UNWTO Genel Sekreteri Zurab Pololikashvili de açılışta yaptığı konuşmada, konferansa farklı ülkelerden bakan düzeyinde katılımların olduğuna işaret ederek, "Burada iki günde çok şey öğrenip çok deneyim paylaşımı yapabilirsiniz. Benim için gerçekten eşsiz bir imkan." dedi.
İstanbul'un fantastik bir kavşak noktası olduğu değerlendirmesi yapan Pololikashvili, turizmin Türkiye'deki değişiminin altını çizerek, İstanbul'un Afrika, Amerika, Avrupa ve Asya için çok büyük bir kültür mirası olduğunu ifade etti.
Malta Cumhurbaşkanı Marie Louise Coleiro Preca, ülkeleri ziyaret eden turistlerin kültürleri tanımasını ve onlara saygı duyulmasını sağlayan turizm diplomasisine çok ihtiyaç duyulduğunu söyledi.
Preca, turizm endüstrisiyle turistlerin yerel kültürleri tanıma şansını elde edeceğini, bununla beraber de yerel halkların daha müreffeh bir hayat yaşayacağını vurgulayarak, şöyle devam etti:
"Turizm endüstrisi herkesi içine alarak, sosyal anlamda herkesin barış içinde, müreffeh hayatlar yaşamasını sağlayacaktır. Bu da ancak kültürel ve sosyoekonomik açıdan birbirimizi tanımak vasıtasıyla olur. Turizm aynı zamanda istihdam yaratan bir endüstridir. Turizm endüstrisi yereldeki halklara ulaşabilirse insanların daha saygın ve itibarlı işlerde çalışmasını sağlayacaktır."

* [Verilen kayıtlar]
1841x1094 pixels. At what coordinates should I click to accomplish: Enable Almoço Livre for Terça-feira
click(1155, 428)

---

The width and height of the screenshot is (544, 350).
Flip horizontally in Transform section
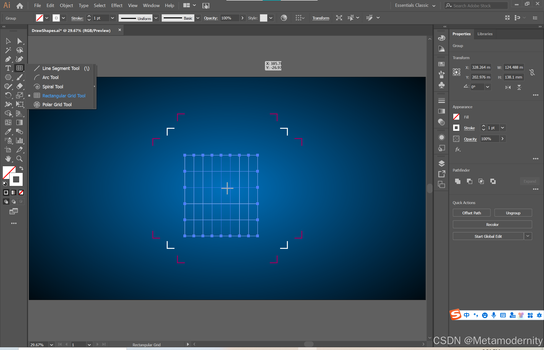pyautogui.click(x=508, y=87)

--

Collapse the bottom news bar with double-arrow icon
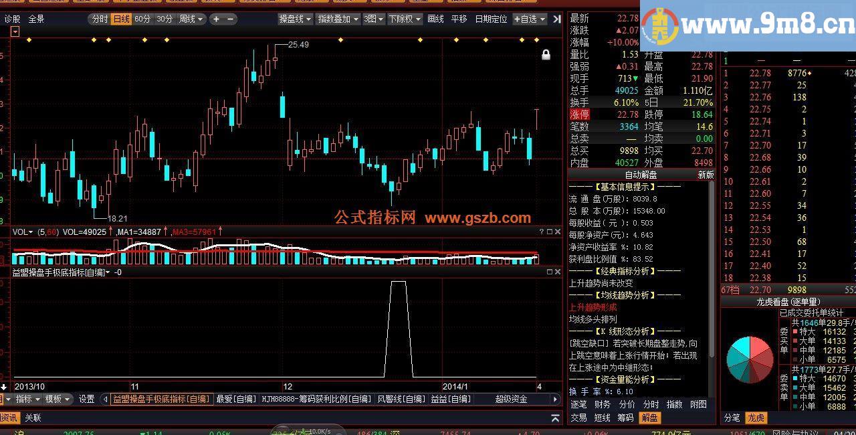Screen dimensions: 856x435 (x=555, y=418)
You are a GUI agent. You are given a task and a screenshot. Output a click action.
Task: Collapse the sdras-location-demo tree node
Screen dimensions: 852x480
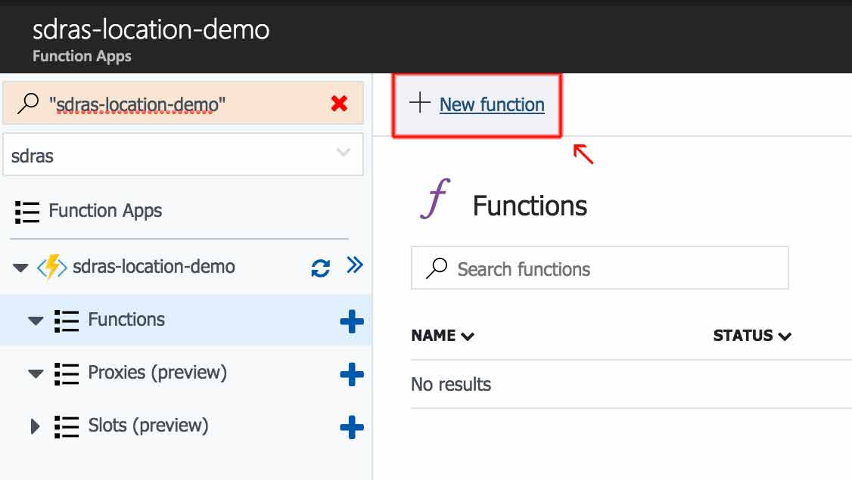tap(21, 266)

* [Görev A] Turizm konferansıyla ilgili metinden "UNWTO Genel Sekreteri" ifadesinden başlayıp "ihtiyaç duyulduğunu söyledi." ifadesi de dahil olmak üzere o ifadeye kadar uzanan bölümü birebir yazın.
* [Görev B] Turizm konferansıyla ilgili metindeki şu cümleyi İngilizceye çevirin: "Malta Cumhurbaşkanı Marie Louise Coleiro Preca, ülkeleri ziyaret eden turistlerin kültürleri tanımasını ve onlara saygı duyulmasını sağlayan turizm diplomasisine çok ihtiyaç duyulduğunu söyledi."
* [Görev C] Turizm konferansıyla ilgili metnin son cümlesinden sonra gelecek bölümü yazın.

* [Nihai sonuç A]
UNWTO Genel Sekreteri Zurab Pololikashvili de açılışta yaptığı konuşmada, konferansa farklı ülkelerden bakan düzeyinde katılımların olduğuna işaret ederek, "Burada iki günde çok şey öğrenip çok deneyim paylaşımı yapabilirsiniz. Benim için gerçekten eşsiz bir imkan." dedi.
İstanbul'un fantastik bir kavşak noktası olduğu değerlendirmesi yapan Pololikashvili, turizmin Türkiye'deki değişiminin altını çizerek, İstanbul'un Afrika, Amerika, Avrupa ve Asya için çok büyük bir kültür mirası olduğunu ifade etti.
Malta Cumhurbaşkanı Marie Louise Coleiro Preca, ülkeleri ziyaret eden turistlerin kültürleri tanımasını ve onlara saygı duyulmasını sağlayan turizm diplomasisine çok ihtiyaç duyulduğunu söyledi.

* [Nihai sonuç B] Maltese President Marie Louise Coleiro Preca said that there is a great need for tourism diplomacy, which enables tourists visiting countries to get to know their cultures and ensures that those cultures are respected.

* [Nihai sonuç C]
- Valletta'nın Avrupa Kültür Başkenti olması
Preca, Malta'daki turizm alanında yapılan uygulamaları anlatarak, Akdeniz ülkesi olarak Malta'nın ekonomisinin en önemli parçalarından olan turizmden uzun süredir faydalandıklarını, bu tecrübenin "sürdürülebilir bir turizm ürünü üretilmesi" gerektiğini fark etmelerine yol açtığını kaydetti.
Bunun da ancak zengin bir kültürle olabileceğini ifade eden Preca, ülkelerini ziyarete gelen insanların otantik turizm tecrübesi yaşaması için çalıştıklarını dile getirdi.
Preca, bu yıl Valletta'nın Avrupa Kültür Başkenti olmasını kutladıklarını aktararak, "Valletta'nın Avrupa Kültür Başkenti olması sebebiyle kendi tarihi mirasımıza ışık tutma şansımızı bulduk. Turizmde yaklaşık yüzde 18 bir artış sağladı. 2018'de AB üyesi olmayan ülkelerden yüzde 26 oranında turist geldi. Avustralya pazarından dahi yaklaşık yüzde 27 oranında bir artış sağlandı turizmde." dedi.
Özellikle paylaşımı artıran bir platform olan turizmde sinerjinin yaratılabilmesi için sadece rekabet değil birlikte çalışma kültürünün de ortaya konulması gerektiğini vurgulayan Preca, her ülkenin kendi kültürel kimliğiyle turistlere farklı tecrübe yaşamalarını sağlayacağını anlattı.
Preca, Akdeniz'deki ülkelerin her birinin nevi şahsına münhasır tarihleri olduğunu belirterek, Akdeniz Turizm Vakfı'yla Akdeniz kimliğini öne çıkarıp turizm alanındaki sinerjinin Akdeniz üzerinde kurulmasının öneminin vurgulandığını kaydetti.
Vakfın, sorumluluk sahibi turizm endüstrisinin ortaya çıkarılması için çalıştığını söyleyen Preca, Malta'da Akdeniz Turizm Vakfı'yla çalıştıklarını, özel sektör bileşenlerini bir araya getiren platformla beraber daha önce atıl olan bazı bölgelerin sürdürülebilir turizmle canlanmasının sağlandığına işaret etti.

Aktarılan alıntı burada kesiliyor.